SELECTION
-- begin --

As Dan explains in the introductory blog post, our thinking and work on Brickstarter is beginning to pick up, so we needed a place to bind these thoughts together into a big ball of ideas. The Brickstarter blog is a mix of notes from our field trips, quick dives into terms and concepts, and eventually some case study research. Some themes:
Community decision-making; new engagement tools; long-term investment in sustainable infrastructure; participation and representation; prototyping as research, iteration as planning; user-centred redesign of governance and legislation; different relationships between citizens, businesses and governance; potentially even prototypes of political systems...
To give you a concrete example, What's different about this shady courtyard on Tarkk'ampujankatu...
And this one on Tehtaankatu...?
It's hard to see with the trees full of life in the summer, but the biggest difference between these two courtyards is that features a garden and the other a parking lot. Otherwise they're about the same size, in the same neighborhood, and have the same solar orientation. They're essetially the same from a contextual point of view, yet one group of owners has decided to use the space for parking and another for a garden.
With Brickstarter we are trying to understand how these decisions get made, and eventually to developing a platform that enables them to be made with greater levels of participation. Why? Because we think that new tools will allow communities to make decisions like this with higher social equity, in a less devisive manner than typical NIMBY dynamics, and with heightened attention to opportunities that consider the long-term.

-- end --

EXTRACTED MATERIAL
-- begin --

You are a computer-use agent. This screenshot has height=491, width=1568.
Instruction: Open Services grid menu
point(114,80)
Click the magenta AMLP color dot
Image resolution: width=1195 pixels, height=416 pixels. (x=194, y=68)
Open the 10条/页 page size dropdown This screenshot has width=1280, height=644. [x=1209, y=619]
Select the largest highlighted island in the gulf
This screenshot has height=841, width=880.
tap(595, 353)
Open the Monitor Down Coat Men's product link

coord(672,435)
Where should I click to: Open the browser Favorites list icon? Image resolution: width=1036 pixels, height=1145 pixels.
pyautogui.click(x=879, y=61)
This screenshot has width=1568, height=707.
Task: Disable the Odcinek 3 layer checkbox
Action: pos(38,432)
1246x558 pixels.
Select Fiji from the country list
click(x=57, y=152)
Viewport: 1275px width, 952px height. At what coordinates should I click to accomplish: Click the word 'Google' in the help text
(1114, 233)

-- end --

THE EXERCISE
Write what comes next in the Brickstarter blog post, starting after its last sentence about new tools helping communities make decisions.

SOLVED PROBLEM
Recently there has been an uptick of interest in 'meanwhile' or temporary usage of sites. We see this as positive development, and in a certain way Brickstarter is our attempt to look at how the verve of these grassroots efforts can be grafted onto the institutions that shape everyday life. One of our hypotheses at the moment is that there is a missing interface to government. What would that look like? Figuring it out will require our usual dip into strategy, but it’s likely to also involve building product(s).
Helsinki Street Eats, the book which was our third release this week, has similar ambitions. We wrote the book to begin asking questions about the extremely positive developments of Ravintolapäivä and the Camionette. On it’s own a festival like Ravintolapäivä is a nice urban experience that happens a few days a year, but the next morning it's gone without a trace. With a bit of work on the dark matter, these experiments can be looked at anew as prototypes of a future regulatory, business, and social context.
The book was a way to crack open that question, and now we’re slowly but surely sketching out a way for those ideas to take root. If you’re the type who is into books and publications, I wrote a post about the ways we experimented with print-on-demand in the production of Helsinki Street Eats.
Otherwise there’s not much to say beyond get your copy here!
Beyond these launches, we're still working on internal projects. Parts of that effort is about to wind up soon, which is good because we have our hands full at the moment—as you can probably tell!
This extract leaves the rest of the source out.